• [Task goal]: Only the lines from the one with "Task: Toggle the AutoTrading (自动交易) button" through the end of the data below belong in the answer, restated word for word, pictures excluded.
● ● ● ● ●
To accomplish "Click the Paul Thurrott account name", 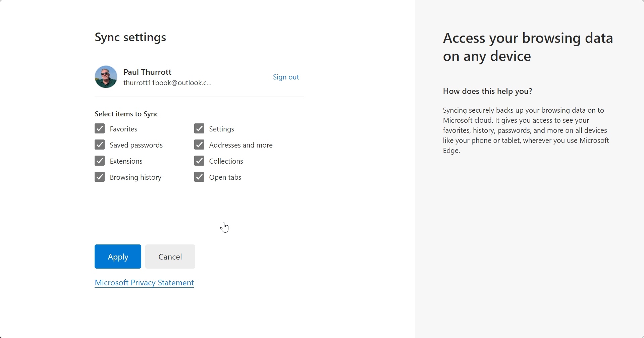I will point(148,72).
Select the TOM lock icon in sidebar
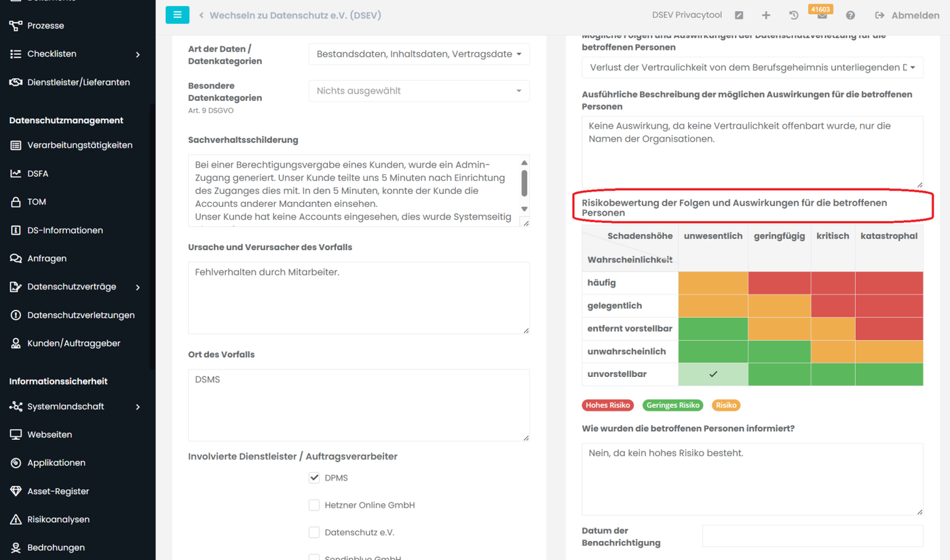The image size is (950, 560). coord(16,202)
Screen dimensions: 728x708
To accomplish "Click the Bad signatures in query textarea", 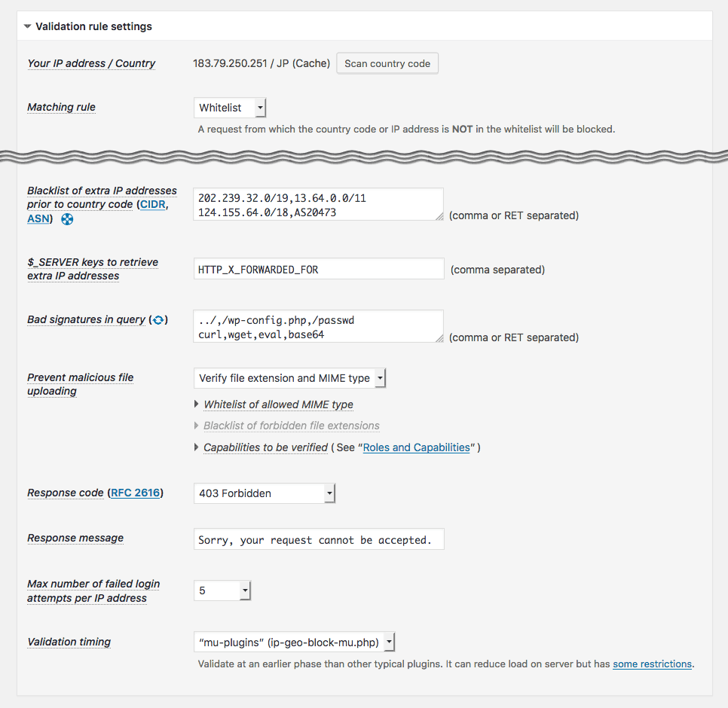I will (318, 326).
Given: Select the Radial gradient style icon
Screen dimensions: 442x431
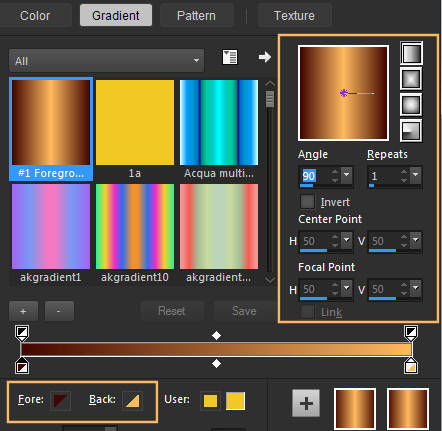Looking at the screenshot, I should click(411, 131).
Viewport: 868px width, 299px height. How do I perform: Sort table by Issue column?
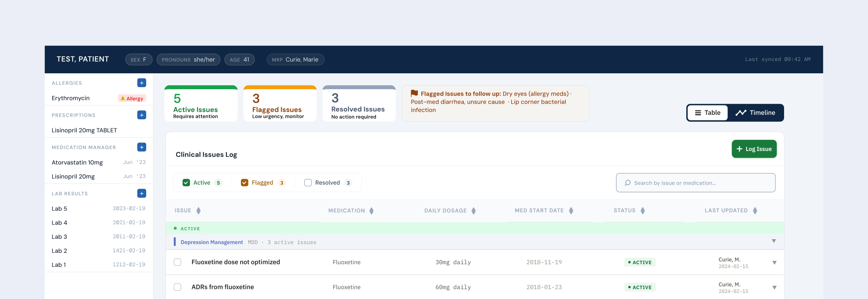click(198, 210)
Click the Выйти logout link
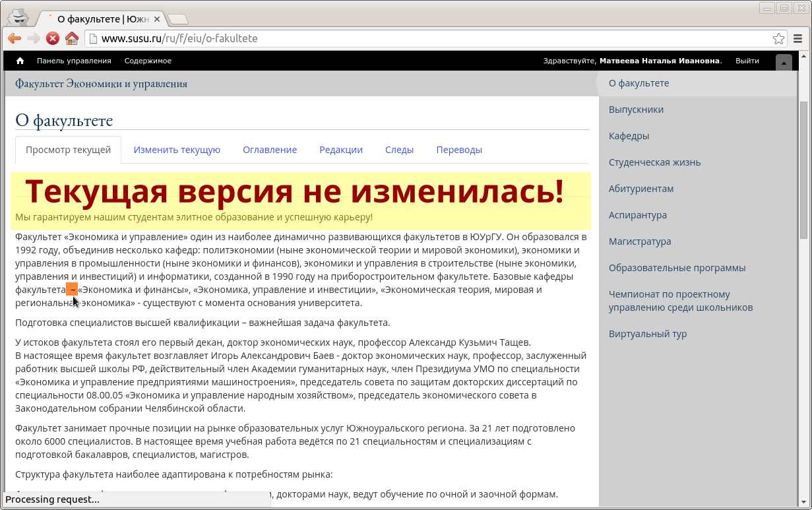Image resolution: width=812 pixels, height=510 pixels. coord(747,61)
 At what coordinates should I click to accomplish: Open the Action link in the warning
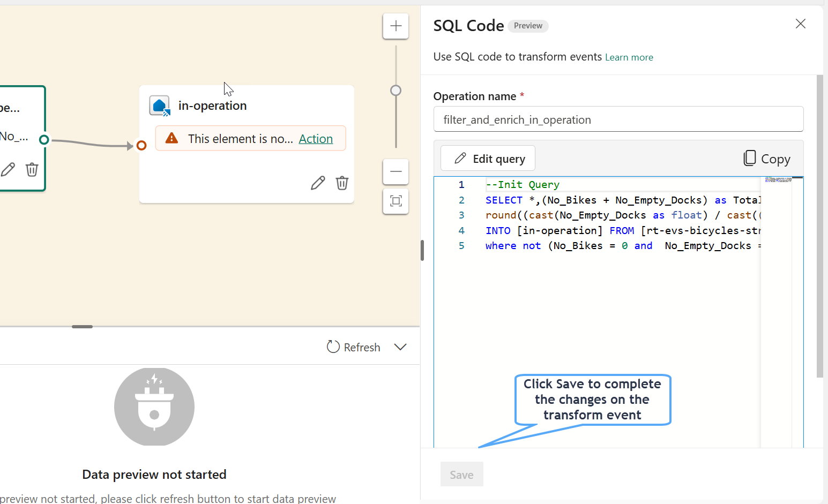point(316,139)
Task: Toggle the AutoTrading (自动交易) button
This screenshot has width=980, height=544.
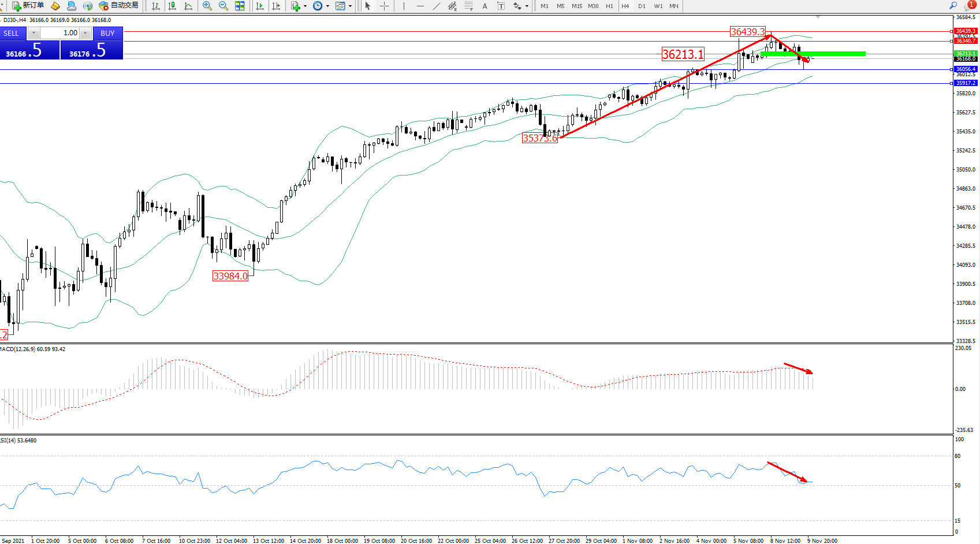Action: click(119, 6)
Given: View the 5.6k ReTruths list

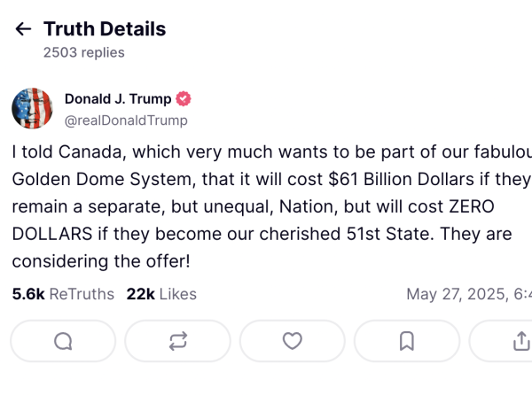Looking at the screenshot, I should (63, 294).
● ● ● ● ●
• [Response to this task]:
Task: Toggle the AutoTrading (自动交易) button
This screenshot has width=980, height=544.
Action: click(119, 6)
Given: View the 5.6k ReTruths list

Looking at the screenshot, I should (63, 294).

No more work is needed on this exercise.